## Data items
>>>>>

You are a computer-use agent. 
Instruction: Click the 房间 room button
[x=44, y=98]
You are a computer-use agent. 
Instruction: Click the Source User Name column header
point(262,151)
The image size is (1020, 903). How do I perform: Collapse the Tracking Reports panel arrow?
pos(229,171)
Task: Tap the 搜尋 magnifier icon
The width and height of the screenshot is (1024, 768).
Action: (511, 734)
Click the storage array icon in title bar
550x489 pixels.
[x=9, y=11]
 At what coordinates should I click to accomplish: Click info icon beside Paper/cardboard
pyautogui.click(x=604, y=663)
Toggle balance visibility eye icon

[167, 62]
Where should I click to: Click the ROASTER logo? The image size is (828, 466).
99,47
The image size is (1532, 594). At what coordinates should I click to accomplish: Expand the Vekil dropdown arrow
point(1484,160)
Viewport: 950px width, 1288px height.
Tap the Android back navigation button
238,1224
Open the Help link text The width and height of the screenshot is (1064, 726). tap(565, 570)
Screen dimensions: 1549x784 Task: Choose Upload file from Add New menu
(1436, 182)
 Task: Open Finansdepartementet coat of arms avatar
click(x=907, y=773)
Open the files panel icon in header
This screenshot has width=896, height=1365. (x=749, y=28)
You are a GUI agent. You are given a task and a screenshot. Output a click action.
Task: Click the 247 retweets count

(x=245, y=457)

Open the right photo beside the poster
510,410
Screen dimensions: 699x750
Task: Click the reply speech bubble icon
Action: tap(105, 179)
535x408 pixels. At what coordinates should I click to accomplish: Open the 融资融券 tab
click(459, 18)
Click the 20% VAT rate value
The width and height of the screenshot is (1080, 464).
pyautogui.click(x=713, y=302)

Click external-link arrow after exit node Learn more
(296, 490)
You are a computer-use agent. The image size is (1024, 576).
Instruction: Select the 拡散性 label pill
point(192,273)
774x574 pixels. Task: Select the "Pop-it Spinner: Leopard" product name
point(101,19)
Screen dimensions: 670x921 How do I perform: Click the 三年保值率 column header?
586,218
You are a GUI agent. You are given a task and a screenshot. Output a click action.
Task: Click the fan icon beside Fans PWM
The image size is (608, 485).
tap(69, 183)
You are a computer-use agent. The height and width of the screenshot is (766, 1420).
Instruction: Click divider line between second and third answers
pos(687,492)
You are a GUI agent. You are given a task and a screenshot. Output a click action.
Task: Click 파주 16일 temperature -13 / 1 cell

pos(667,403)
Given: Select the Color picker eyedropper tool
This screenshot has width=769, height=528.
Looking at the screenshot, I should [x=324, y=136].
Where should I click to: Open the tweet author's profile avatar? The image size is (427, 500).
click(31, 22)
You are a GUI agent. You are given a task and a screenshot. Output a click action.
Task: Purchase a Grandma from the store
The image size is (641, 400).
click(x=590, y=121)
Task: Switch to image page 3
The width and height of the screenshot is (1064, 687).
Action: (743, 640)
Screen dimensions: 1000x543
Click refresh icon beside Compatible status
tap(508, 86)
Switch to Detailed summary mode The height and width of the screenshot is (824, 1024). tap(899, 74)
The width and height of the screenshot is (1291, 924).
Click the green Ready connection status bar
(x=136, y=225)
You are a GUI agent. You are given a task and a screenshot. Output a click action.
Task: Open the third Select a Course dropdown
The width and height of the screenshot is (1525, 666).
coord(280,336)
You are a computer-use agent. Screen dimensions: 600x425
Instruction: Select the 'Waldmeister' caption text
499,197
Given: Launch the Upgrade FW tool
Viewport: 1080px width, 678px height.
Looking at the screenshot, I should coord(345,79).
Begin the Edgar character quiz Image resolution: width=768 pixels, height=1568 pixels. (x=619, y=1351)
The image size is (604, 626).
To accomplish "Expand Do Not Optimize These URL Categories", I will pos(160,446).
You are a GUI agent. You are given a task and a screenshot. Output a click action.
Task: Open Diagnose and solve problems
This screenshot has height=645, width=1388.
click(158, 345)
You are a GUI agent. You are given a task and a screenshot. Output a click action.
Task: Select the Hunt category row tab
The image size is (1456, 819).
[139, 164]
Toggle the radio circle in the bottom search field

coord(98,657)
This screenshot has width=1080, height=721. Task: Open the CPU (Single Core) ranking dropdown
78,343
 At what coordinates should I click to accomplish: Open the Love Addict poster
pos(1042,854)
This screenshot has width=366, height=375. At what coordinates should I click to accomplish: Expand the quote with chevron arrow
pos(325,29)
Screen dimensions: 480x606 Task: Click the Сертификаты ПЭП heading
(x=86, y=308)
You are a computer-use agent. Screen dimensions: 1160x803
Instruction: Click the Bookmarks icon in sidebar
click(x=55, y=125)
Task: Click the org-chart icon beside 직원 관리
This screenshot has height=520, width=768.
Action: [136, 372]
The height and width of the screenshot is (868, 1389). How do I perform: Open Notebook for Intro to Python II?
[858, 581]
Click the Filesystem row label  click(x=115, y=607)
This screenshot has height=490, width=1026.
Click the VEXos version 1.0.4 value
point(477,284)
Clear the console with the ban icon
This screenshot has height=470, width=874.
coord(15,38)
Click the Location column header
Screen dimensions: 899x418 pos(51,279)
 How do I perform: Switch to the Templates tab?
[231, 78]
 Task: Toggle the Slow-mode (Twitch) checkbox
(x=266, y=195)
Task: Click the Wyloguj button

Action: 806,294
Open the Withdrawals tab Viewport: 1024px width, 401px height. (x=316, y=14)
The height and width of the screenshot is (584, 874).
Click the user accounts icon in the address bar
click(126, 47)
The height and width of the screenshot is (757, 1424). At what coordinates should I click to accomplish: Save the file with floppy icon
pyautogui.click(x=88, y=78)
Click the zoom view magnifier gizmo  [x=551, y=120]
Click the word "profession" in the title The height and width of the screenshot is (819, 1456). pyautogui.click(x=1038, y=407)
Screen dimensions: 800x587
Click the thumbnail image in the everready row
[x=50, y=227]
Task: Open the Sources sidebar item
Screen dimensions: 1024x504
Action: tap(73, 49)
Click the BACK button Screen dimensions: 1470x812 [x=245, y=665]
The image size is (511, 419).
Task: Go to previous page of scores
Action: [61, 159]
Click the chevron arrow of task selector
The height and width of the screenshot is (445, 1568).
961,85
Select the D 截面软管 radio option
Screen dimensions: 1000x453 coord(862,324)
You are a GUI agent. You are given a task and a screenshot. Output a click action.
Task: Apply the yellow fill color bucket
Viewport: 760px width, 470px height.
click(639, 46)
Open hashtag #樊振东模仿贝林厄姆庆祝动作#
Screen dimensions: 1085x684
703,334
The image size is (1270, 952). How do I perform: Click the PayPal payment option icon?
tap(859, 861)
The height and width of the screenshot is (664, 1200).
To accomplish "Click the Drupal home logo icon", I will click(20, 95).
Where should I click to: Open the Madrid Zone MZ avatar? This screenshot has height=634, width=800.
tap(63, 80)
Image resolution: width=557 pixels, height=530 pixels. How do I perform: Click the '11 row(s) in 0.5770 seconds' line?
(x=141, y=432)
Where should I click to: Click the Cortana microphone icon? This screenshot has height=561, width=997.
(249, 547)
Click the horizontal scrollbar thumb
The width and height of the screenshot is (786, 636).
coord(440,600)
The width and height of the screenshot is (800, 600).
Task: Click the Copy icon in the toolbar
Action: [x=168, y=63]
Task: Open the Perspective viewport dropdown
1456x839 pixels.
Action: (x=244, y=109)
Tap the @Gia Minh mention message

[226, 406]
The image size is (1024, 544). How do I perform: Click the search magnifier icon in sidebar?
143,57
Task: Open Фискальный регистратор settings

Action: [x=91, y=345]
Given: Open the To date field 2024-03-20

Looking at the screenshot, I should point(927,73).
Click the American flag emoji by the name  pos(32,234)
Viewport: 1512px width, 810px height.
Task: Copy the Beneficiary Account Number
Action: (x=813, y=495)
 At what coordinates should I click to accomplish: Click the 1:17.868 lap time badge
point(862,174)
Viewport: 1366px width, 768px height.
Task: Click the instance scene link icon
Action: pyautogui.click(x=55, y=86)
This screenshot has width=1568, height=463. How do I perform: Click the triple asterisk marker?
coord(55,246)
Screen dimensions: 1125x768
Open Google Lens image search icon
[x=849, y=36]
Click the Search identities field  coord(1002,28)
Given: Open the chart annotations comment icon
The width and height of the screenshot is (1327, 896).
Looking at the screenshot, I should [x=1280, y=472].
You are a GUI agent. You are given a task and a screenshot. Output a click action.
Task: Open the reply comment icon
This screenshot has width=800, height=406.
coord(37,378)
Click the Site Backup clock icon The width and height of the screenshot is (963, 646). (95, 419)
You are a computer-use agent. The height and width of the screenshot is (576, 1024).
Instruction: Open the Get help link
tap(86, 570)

<<<<<

## Task
Lines with the word "chart" in them should be copied from the preceding records.

## Response below
Task: Click the org-chart icon beside 직원 관리
Given: Open the chart annotations comment icon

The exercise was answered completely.